From d030d5b792ea8502e7e41653918cfec2cf4be8e1 Mon Sep 17 00:00:00 2001
From: Adrian Cole <adrian@tetrate.io>
Date: Sun, 10 Oct 2021 14:26:36 -1000
Subject: [PATCH] Authenticate when downloading draft release assets

Signed-off-by: Adrian Cole <adrian@tetrate.io>
---
 .github/workflows/release.yaml | 11 +++++++----
 1 file changed, 7 insertions(+), 4 deletions(-)

diff --git a/.github/workflows/release.yaml b/.github/workflows/release.yaml
index 00f60d4e..0a1d8da1 100644
--- a/.github/workflows/release.yaml
+++ b/.github/workflows/release.yaml
@@ -80,7 +80,7 @@ jobs:
         run: |
           gh release download "${GITHUB_REF#refs/tags/}" -p '${{ matrix.pattern }}'
           ${{ matrix.unzip || 'tar -xzf *.tar.gz && rm *.tar.gz' }}
-        env:  # authenticate as the release is a draft
+        env:  # authenticate release downloads as drafts are not public
           GITHUB_TOKEN: ${{ secrets.GITHUB_TOKEN }}
 
       - name: "Run e2e tests using draft `func-e` binary"

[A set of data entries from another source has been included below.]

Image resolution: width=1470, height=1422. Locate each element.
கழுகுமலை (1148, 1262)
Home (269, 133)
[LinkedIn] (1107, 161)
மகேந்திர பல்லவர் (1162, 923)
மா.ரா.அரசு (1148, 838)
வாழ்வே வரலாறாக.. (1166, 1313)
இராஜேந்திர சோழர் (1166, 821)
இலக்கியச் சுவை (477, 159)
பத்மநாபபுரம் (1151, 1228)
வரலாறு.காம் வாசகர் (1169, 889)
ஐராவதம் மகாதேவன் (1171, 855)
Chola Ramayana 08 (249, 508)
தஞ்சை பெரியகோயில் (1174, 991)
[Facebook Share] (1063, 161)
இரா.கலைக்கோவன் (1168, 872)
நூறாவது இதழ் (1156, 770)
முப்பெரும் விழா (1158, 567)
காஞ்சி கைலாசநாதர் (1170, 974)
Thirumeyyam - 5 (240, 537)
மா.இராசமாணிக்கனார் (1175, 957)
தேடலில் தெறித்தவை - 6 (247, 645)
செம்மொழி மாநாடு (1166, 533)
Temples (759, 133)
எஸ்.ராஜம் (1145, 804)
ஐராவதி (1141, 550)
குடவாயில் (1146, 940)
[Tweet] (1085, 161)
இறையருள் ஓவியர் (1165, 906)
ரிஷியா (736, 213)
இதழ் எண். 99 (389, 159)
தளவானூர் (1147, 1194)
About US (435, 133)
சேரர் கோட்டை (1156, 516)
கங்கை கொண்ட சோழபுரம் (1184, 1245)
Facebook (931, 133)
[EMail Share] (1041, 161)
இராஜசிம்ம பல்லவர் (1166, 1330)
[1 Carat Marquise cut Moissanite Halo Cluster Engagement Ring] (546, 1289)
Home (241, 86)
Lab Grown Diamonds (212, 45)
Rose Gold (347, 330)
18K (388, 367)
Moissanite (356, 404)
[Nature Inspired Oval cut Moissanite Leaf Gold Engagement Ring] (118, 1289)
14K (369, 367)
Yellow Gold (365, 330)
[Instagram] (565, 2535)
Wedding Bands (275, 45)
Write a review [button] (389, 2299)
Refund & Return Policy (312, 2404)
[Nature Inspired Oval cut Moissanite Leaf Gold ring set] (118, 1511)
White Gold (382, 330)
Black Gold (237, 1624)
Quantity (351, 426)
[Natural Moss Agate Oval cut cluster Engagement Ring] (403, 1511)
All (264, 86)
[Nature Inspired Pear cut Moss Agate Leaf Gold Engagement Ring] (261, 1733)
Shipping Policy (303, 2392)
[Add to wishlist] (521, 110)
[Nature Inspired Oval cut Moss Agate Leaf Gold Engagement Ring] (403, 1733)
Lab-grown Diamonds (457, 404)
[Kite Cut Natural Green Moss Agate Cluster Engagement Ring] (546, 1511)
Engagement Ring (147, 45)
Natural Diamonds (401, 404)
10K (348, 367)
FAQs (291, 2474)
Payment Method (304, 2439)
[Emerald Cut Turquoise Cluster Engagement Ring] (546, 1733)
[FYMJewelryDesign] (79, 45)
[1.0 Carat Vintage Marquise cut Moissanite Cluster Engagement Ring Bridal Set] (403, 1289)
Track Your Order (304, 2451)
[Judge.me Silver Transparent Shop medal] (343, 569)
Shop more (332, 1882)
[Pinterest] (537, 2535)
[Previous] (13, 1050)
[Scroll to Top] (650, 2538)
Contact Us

@@ -102,11 +102,14 @@ jobs:
         run: |
           gh release download "${GITHUB_REF#refs/tags/}" -p '*linux_amd64.deb' -D dist
           packaging/nfpm/verify_deb.sh
+        env:  # authenticate release downloads as drafts are not public
+          GITHUB_TOKEN: ${{ secrets.GITHUB_TOKEN }}
 
       - name: "Test RPM package (CentOS)"
         if: runner.os == 'Linux'
-        run: |
+        run: |  # Note: the naming convention is intentionally different for RPM: x86_64 not amd64!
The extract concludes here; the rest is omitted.